This article will help you identify triggers, explain what they are, how they relate to the ego, and how awareness (presence) is the solution. When I was a child, my father would often not show up and not be reachable on days he was supposed to pick me up. Sometimes, my mother shielded me from knowing he was supposed to come, and other nights were spent watching the clock and looking down the road from the porch (upstairs), hoping the next pair of headlights would be his. One minute late became two, which became five, became ten, became an hour, and eventually became a night he didn’t show. I held on to hope for as long as I could, and it was a terrible feeling to have reached my limit. This created a major trigger that I did everything in my power to suppress. Suppressing was all I could do until I learned deeply about the ego, awareness, and forgiveness.
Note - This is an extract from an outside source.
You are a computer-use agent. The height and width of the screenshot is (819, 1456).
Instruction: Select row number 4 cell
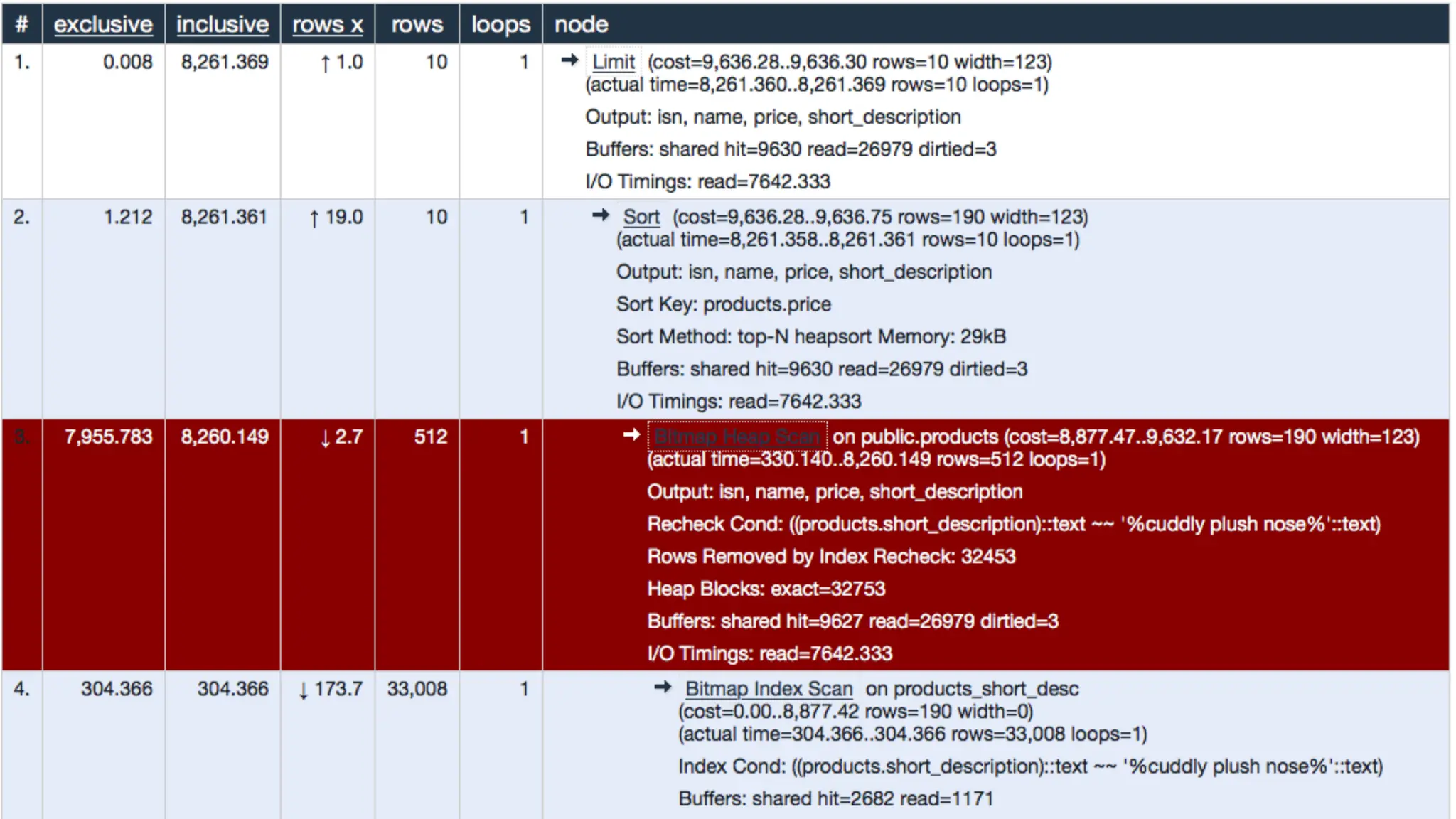(21, 689)
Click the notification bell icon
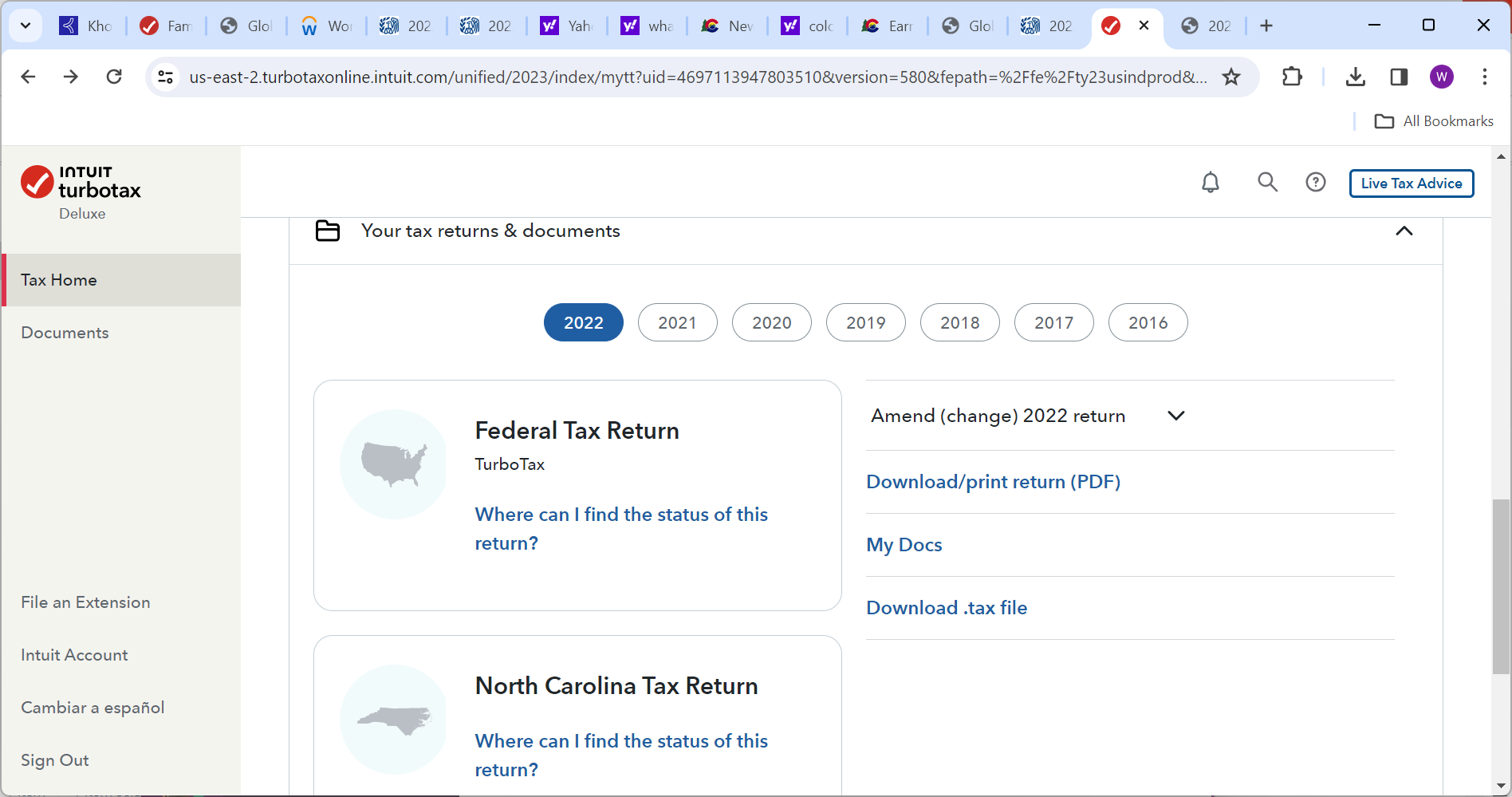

In the meantime, I became "good" at suppressing and repressing, aka coping.
Every time a friend, family member, or anyone would be late with anything, it triggered a terrible feeling; I relived that feeling countless times. At times, I would have adverse reactions to people close to me because of something that was done years ago by someone else. I spent more time than I would have liked getting mad and even not speaking to friends and family at times just because they were late to show up or unresponsive to calls/texts.
We all have a story, some more severe, some less, which means we all have triggers that developed from such moments turned stories. Some of your triggers/buttons may be revealing themselves to you at this moment while you read this post. We can spend our lives reacting to others for something they had nothing to do with. All of this emotional reactiveness is due to an event or series of events that we hold on to within our mind and nervous system.
When we go deep enough, we eventually see that these triggers/buttons are developed from a place of survival and protection. When we go deep enough to release them (if we want to) we will see that we always had the power to do so. The way we go about dissolving these triggers is by creating awareness of them, forgiving ourselves for creating them and bringing that part of our psyche that has been frozen in "time" back into the present moment where the trigger/button doesn't exist.
Being consciously aware of our triggers/buttons, and understanding their root cause dissolves them like sunlight vaporizing a cloud in the sky. Practicing activities like journaling, meditation, therapy, and coaching can have a significant impact on building one's understanding and removing triggers.